Abbiamo bisogno di uomini che dicano "tutti gli uomini", e non stiamo più zitti. Mettetevi in ascolto, confrontatevi, scendete nelle piazze, decostruite, cambiate. Fate cioè quello che noi donne e persone non binarie stiamo facendo, perché alla cultura maschilista siamo state allevati e allevate tutti e tutte, ma siamo noi a subire abusi e perdere la vita.  Prendetevi la responsabilità. “Nessuno è innocente se crede di dover rispondere solo di sé”, ha scritto Michela Murgia. E non basta auto assolversi per non essere colpevoli.

“Non tutti gli uomini sono così”.
È un refrain collettivo da “bravi ragazzi”, una sorta di mantra che non cura: “Non tutti gli uomini stuprano”, “Non tutti gli uomini uccidono”, “Non tutti gli uomini maltrattano, umiliano, agiscono sulle donne violenza psicologica, economica, domestica, riproduttiva…”.

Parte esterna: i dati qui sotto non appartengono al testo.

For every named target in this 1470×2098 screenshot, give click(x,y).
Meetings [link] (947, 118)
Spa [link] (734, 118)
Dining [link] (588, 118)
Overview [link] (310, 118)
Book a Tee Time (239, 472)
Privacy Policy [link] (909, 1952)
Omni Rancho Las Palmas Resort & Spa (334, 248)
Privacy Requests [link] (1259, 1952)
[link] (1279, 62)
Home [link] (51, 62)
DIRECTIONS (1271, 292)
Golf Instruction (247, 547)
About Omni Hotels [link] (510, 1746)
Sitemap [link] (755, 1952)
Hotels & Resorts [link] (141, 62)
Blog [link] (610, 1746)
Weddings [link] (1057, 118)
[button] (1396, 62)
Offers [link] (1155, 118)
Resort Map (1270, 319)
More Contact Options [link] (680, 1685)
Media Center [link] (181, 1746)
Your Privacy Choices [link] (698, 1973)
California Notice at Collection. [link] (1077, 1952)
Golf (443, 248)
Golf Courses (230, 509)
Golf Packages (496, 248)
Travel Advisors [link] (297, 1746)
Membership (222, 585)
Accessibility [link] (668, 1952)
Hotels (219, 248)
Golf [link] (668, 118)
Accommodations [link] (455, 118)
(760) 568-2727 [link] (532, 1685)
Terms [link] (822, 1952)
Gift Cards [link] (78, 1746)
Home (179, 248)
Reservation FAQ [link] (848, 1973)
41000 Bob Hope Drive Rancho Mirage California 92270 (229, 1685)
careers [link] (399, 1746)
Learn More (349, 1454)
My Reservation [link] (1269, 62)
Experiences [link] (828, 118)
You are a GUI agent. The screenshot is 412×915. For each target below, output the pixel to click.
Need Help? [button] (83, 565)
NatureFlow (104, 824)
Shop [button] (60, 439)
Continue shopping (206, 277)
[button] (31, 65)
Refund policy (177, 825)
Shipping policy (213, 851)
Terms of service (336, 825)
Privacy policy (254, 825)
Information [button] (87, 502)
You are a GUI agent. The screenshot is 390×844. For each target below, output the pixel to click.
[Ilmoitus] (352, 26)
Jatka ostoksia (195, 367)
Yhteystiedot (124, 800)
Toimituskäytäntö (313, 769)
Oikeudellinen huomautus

Un ritornello inutile, senza prospettive costruttive di fronte a un fenomeno sistemico che miete un numero di vittime inaccettabile anche limitandosi a contare quelle visibili, e fingendo di non sapere (finzione peraltro istituzionalizzata!) che quelle invisibili sono molte di più.

Eppure risuona, ogni volta che i media strappano la violenza di genere dal contesto nel quale essa agisce quotidianamente, in modo costante ma con meno clamore. Lo sentiamo ripetere, sulla scia di casi di cronaca destinati a scalare i trend perché particolarmente succosi per l’algoritmo, le campagne elettorali o il personal branding di quaquaraquà, che si affrettano a spiegarci, dall’alto del loro essere “uomini perbene”, perché non possiamo permetterci di dire tutti gli uomini; dimentichi di quanti “giganti buoni” e “padri di famiglia insospettabili” ci hanno fatte a pezzi.

Avviene allora che, la violenza che accade ogni giorno nel privato delle case, nei luoghi pubblici, a scuola, sul lavoro e in ogni anfratto delle nostre vite di bambine, ragazze e donne, entra nel dibattito pubblico, come se si trattasse di storie eccezionali, di (stra)ordinaria follia, laddove la pazzia non c’entra nulla: è cultura. Patriarcale, maschilista, machista.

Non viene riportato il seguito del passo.